In [1]:
from meeting_corpus_util import *
from SphereDiar import *

Using TensorFlow backend.


### Step 1: Data preprocessing

In this demonstration, "Bro023" from ICSI corpus is used as an example meeting recording. In the first step, SAD is performed and transcription labels are generated. Following code should work with any meeting from AMI or ICSI if the meeting includes ASR based transcriptions.

In [2]:
path = "/your/path/"
audio_path = "/".join([path, "audio"])
tc_asr_path = "/".join([path, "transcriptions", "ASR"])
tc_word_path = "/".join([path, "transcriptions", "words"])

audio_file = "Bro023.interaction.wav"
sig, transcript_lab = transcript_label_generator(audio_file, [audio_path, tc_word_path, tc_asr_path])

### Step 2: System initialization

In this step, SphereDiar is initialized with given SphereSpeaker model. For now, two configurations are available: 
SphereSpeaker and SphereSpeaker 200. The former is depicted in the paper whereas the latter is an updated version with embedding dimension compressed to 200.

In [3]:
model_path = "/".join([path, "models"])
os.chdir(model_path)
SS_model = load_model("SphereSpeaker.hdf")
SD = SphereDiar(SS_model)

### Step 3: Feature extraction and speaker modeling

If you are only interested in creating speaker embeddings, this step is as far as you need to go.
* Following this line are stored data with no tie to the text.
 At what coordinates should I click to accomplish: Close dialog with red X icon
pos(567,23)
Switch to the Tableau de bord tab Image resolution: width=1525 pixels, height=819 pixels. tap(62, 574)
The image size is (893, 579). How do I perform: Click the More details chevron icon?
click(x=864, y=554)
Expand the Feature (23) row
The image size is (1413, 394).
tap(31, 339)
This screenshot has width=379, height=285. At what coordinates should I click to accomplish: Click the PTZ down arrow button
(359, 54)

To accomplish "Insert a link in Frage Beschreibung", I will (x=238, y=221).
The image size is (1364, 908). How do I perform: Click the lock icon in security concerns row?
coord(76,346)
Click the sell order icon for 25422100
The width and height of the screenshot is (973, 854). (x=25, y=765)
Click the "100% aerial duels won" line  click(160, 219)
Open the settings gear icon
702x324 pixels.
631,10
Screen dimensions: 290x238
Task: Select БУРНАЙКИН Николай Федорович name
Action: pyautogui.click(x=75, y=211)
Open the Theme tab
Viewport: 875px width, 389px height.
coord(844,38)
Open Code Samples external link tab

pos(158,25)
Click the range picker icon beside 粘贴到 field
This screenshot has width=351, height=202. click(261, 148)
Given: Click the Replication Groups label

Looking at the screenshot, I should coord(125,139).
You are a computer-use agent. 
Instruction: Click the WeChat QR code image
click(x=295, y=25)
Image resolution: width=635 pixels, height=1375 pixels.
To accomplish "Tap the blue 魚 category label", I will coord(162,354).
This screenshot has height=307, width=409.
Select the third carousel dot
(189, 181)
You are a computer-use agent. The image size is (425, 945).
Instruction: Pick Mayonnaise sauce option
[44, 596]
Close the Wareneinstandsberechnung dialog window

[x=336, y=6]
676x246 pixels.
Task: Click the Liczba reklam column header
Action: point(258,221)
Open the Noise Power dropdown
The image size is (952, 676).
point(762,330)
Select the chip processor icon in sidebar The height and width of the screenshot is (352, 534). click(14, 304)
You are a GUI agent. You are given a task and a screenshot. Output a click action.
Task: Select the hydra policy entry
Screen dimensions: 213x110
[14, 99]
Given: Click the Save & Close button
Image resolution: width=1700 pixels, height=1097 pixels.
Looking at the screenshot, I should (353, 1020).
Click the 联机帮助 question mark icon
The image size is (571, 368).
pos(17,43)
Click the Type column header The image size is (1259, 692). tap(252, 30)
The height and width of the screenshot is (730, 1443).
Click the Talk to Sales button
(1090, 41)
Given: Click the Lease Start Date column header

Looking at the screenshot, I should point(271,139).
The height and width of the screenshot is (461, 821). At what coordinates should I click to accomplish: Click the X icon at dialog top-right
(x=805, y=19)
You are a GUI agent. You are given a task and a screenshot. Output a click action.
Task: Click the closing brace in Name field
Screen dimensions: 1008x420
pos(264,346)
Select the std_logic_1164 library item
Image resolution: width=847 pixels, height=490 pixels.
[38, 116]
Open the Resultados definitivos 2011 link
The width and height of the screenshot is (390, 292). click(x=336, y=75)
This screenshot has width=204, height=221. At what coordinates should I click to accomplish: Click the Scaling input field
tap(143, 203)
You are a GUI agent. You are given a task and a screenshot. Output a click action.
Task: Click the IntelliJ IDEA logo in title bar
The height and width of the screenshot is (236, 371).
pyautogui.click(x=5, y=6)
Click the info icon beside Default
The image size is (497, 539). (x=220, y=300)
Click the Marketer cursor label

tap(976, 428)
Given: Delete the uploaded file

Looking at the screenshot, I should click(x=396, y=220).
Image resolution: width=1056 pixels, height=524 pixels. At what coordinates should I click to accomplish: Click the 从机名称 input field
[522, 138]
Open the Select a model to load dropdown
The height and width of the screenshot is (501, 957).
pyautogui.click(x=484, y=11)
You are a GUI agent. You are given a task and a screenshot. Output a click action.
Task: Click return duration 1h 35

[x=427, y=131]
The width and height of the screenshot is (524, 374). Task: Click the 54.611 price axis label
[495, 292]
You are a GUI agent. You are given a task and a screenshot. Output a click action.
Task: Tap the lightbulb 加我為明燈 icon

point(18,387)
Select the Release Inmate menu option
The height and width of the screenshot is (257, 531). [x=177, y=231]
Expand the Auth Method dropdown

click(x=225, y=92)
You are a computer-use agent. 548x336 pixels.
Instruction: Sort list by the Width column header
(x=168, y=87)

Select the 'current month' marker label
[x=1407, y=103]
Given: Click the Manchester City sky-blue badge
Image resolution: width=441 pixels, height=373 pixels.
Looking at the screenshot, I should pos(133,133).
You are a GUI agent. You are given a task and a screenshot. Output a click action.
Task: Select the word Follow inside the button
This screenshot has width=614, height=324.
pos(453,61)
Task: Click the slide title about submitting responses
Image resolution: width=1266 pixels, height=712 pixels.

The input for extract_features should be a numpy array.

In [4]:
X = SD.extract_features(sig)
F = SD.get_embeddings()

### Step 4: Clustering

Clustering is perfromed using Top Two Silhouettes. By default, the algorithm assumes that $N_{max} = 11$, $\delta = 0.1$ and $R = 25$. The computation can be parallelized if needed by setting num_cores $ > 1$ (not working with notebook though).

In [None]:
SD.cluster(embeddings = F, rounds = 5)

### Step 5: Evaluation

class SphereDiar provides tools for computation of DER and visualization.

In [None]:
f_transcript = np.transpose(frame(transcript_lab, 32000, 8000))
labels = label_generator(f_transcript)

H_theta_perc = 0.65
ref_ind = np.where(labels[:, 1] > H_theta_perc)[0]
ref_labels = labels[ref_ind, 0]

In [None]:
SD.visualize(center_num = 5,indices = ref_ind)

In [None]:
SD.visualize(indices = ref_ind, ref_labels = ref_labels)

It seems that diarization has been a success. What says DER?

In [None]:
SD.calc_DER(ref_labels, ref_ind)

Nice!